___ EXTRACTED MATERIAL ___

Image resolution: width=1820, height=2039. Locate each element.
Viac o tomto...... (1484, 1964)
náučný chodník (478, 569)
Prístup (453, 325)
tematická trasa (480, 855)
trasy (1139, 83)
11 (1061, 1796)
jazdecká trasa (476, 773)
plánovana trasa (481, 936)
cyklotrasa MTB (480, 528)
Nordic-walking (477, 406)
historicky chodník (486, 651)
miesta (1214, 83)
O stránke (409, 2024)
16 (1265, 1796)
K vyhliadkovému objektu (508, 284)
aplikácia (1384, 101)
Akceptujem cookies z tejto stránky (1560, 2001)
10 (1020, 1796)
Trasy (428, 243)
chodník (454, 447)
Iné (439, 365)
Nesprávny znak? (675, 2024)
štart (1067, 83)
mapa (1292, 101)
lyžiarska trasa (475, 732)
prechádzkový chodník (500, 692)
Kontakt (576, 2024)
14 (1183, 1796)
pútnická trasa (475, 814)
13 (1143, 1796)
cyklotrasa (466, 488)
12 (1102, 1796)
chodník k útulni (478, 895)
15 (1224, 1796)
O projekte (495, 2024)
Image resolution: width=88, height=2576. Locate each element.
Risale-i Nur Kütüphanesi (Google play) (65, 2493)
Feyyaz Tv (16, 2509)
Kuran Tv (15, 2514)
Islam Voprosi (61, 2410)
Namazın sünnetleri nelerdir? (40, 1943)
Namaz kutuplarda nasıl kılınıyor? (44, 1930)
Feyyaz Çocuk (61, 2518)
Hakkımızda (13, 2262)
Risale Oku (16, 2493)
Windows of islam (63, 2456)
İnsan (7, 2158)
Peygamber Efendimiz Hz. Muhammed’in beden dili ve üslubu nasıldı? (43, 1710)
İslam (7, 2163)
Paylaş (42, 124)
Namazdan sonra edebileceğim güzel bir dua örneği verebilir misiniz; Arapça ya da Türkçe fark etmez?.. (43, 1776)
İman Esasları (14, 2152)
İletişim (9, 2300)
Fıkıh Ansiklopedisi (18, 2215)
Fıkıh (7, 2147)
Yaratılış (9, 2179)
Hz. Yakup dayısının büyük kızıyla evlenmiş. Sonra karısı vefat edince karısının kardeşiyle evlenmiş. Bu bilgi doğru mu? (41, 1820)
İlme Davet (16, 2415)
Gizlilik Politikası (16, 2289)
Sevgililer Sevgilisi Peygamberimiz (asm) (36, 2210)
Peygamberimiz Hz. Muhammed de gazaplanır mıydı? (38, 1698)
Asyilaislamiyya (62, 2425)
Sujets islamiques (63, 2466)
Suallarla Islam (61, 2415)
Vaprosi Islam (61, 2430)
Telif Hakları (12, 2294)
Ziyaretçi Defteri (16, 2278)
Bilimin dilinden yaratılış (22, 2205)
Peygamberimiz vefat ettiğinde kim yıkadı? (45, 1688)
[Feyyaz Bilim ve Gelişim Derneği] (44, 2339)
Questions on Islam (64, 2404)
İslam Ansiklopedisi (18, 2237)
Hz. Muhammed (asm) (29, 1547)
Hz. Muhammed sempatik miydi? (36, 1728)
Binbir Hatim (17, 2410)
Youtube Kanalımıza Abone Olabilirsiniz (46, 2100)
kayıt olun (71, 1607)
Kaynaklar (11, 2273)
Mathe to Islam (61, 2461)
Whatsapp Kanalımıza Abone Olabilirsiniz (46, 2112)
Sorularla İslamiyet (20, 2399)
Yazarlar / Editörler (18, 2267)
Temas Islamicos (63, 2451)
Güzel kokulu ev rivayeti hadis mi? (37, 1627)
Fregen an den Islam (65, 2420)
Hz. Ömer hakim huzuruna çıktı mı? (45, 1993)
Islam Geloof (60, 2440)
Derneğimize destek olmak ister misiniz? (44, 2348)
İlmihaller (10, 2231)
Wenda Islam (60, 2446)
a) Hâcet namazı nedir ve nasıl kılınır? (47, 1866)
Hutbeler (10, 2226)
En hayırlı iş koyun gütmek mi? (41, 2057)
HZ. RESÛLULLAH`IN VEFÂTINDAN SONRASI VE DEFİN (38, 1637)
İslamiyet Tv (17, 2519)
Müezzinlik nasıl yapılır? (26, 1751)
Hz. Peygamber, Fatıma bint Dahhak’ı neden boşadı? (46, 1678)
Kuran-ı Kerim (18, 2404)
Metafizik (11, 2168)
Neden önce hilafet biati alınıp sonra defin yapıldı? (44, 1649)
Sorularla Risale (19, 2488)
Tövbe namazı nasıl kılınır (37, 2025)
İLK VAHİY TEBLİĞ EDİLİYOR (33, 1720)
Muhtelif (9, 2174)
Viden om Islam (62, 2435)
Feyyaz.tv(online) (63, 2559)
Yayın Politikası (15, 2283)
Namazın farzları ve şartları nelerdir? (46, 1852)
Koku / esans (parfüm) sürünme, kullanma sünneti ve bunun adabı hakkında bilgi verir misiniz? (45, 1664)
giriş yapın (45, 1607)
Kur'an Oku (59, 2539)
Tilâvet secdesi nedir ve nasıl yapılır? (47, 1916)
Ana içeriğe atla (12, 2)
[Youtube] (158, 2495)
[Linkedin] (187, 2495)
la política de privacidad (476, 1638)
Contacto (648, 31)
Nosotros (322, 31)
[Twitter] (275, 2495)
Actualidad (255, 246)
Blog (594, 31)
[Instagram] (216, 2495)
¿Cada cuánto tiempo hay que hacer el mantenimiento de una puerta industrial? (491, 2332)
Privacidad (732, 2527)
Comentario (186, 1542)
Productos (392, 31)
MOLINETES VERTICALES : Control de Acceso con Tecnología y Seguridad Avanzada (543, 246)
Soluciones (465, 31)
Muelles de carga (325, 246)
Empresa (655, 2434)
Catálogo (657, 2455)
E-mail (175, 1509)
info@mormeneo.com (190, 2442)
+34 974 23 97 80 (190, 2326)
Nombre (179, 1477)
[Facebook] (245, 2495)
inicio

___

With no word changed, write the entries out once more.

Image resolution: width=1820, height=2039. Locate each element.
Viac o tomto...... (1484, 1964)
náučný chodník (478, 569)
Prístup (453, 325)
tematická trasa (480, 855)
trasy (1139, 83)
11 (1061, 1796)
jazdecká trasa (476, 773)
plánovana trasa (481, 936)
cyklotrasa MTB (480, 528)
Nordic-walking (477, 406)
historicky chodník (486, 651)
miesta (1214, 83)
O stránke (409, 2024)
16 (1265, 1796)
K vyhliadkovému objektu (508, 284)
aplikácia (1384, 101)
Akceptujem cookies z tejto stránky (1560, 2001)
10 (1020, 1796)
Trasy (428, 243)
chodník (454, 447)
Iné (439, 365)
Nesprávny znak? (675, 2024)
štart (1067, 83)
mapa (1292, 101)
lyžiarska trasa (475, 732)
prechádzkový chodník (500, 692)
Kontakt (576, 2024)
14 (1183, 1796)
pútnická trasa (475, 814)
13 (1143, 1796)
cyklotrasa (466, 488)
12 (1102, 1796)
chodník k útulni (478, 895)
15 (1224, 1796)
O projekte (495, 2024)
Image resolution: width=88, height=2576. Locate each element.
Risale-i Nur Kütüphanesi (Google play) (65, 2493)
Feyyaz Tv (16, 2509)
Kuran Tv (15, 2514)
Islam Voprosi (61, 2410)
Namazın sünnetleri nelerdir? (40, 1943)
Namaz kutuplarda nasıl kılınıyor? (44, 1930)
Feyyaz Çocuk (61, 2518)
Hakkımızda (13, 2262)
Risale Oku (16, 2493)
Windows of islam (63, 2456)
İnsan (7, 2158)
Peygamber Efendimiz Hz. Muhammed’in beden dili ve üslubu nasıldı? (43, 1710)
İslam (7, 2163)
Paylaş (42, 124)
Namazdan sonra edebileceğim güzel bir dua örneği verebilir misiniz; Arapça ya da Türkçe fark etmez?.. (43, 1776)
İman Esasları (14, 2152)
İletişim (9, 2300)
Fıkıh Ansiklopedisi (18, 2215)
Fıkıh (7, 2147)
Yaratılış (9, 2179)
Hz. Yakup dayısının büyük kızıyla evlenmiş. Sonra karısı vefat edince karısının kardeşiyle evlenmiş. Bu bilgi doğru mu? (41, 1820)
İlme Davet (16, 2415)
Gizlilik Politikası (16, 2289)
Sevgililer Sevgilisi Peygamberimiz (asm) (36, 2210)
Peygamberimiz Hz. Muhammed de gazaplanır mıydı? (38, 1698)
Asyilaislamiyya (62, 2425)
Sujets islamiques (63, 2466)
Suallarla Islam (61, 2415)
Vaprosi Islam (61, 2430)
Telif Hakları (12, 2294)
Ziyaretçi Defteri (16, 2278)
Bilimin dilinden yaratılış (22, 2205)
Peygamberimiz vefat ettiğinde kim yıkadı? (45, 1688)
[Feyyaz Bilim ve Gelişim Derneği] (44, 2339)
Questions on Islam (64, 2404)
İslam Ansiklopedisi (18, 2237)
Hz. Muhammed (asm) (29, 1547)
Hz. Muhammed sempatik miydi? (36, 1728)
Binbir Hatim (17, 2410)
Youtube Kanalımıza Abone Olabilirsiniz (46, 2100)
kayıt olun (71, 1607)
Kaynaklar (11, 2273)
Mathe to Islam (61, 2461)
Whatsapp Kanalımıza Abone Olabilirsiniz (46, 2112)
Sorularla İslamiyet (20, 2399)
Yazarlar / Editörler (18, 2267)
Temas Islamicos (63, 2451)
Güzel kokulu ev rivayeti hadis mi? (37, 1627)
Fregen an den Islam (65, 2420)
Hz. Ömer hakim huzuruna çıktı mı? (45, 1993)
Islam Geloof (60, 2440)
Derneğimize destek olmak ister misiniz? (44, 2348)
İlmihaller (10, 2231)
Wenda Islam (60, 2446)
a) Hâcet namazı nedir ve nasıl kılınır? (47, 1866)
Hutbeler (10, 2226)
En hayırlı iş koyun gütmek mi? (41, 2057)
HZ. RESÛLULLAH`IN VEFÂTINDAN SONRASI VE DEFİN (38, 1637)
İslamiyet Tv (17, 2519)
Müezzinlik nasıl yapılır? (26, 1751)
Hz. Peygamber, Fatıma bint Dahhak’ı neden boşadı? (46, 1678)
Kuran-ı Kerim (18, 2404)
Metafizik (11, 2168)
Neden önce hilafet biati alınıp sonra defin yapıldı? (44, 1649)
Sorularla Risale (19, 2488)
Tövbe namazı nasıl kılınır (37, 2025)
İLK VAHİY TEBLİĞ EDİLİYOR (33, 1720)
Muhtelif (9, 2174)
Viden om Islam (62, 2435)
Feyyaz.tv(online) (63, 2559)
Yayın Politikası (15, 2283)
Namazın farzları ve şartları nelerdir? (46, 1852)
Koku / esans (parfüm) sürünme, kullanma sünneti ve bunun adabı hakkında bilgi verir misiniz? (45, 1664)
giriş yapın (45, 1607)
Kur'an Oku (59, 2539)
Tilâvet secdesi nedir ve nasıl yapılır? (47, 1916)
Ana içeriğe atla (12, 2)
[Youtube] (158, 2495)
[Linkedin] (187, 2495)
la política de privacidad (476, 1638)
Contacto (648, 31)
Nosotros (322, 31)
[Twitter] (275, 2495)
Actualidad (255, 246)
Blog (594, 31)
[Instagram] (216, 2495)
¿Cada cuánto tiempo hay que hacer el mantenimiento de una puerta industrial? (491, 2332)
Privacidad (732, 2527)
Comentario (186, 1542)
Productos (392, 31)
MOLINETES VERTICALES : Control de Acceso con Tecnología y Seguridad Avanzada (543, 246)
Soluciones (465, 31)
Muelles de carga (325, 246)
Empresa (655, 2434)
Catálogo (657, 2455)
E-mail (175, 1509)
info@mormeneo.com (190, 2442)
+34 974 23 97 80 (190, 2326)
Nombre (179, 1477)
[Facebook] (245, 2495)
inicio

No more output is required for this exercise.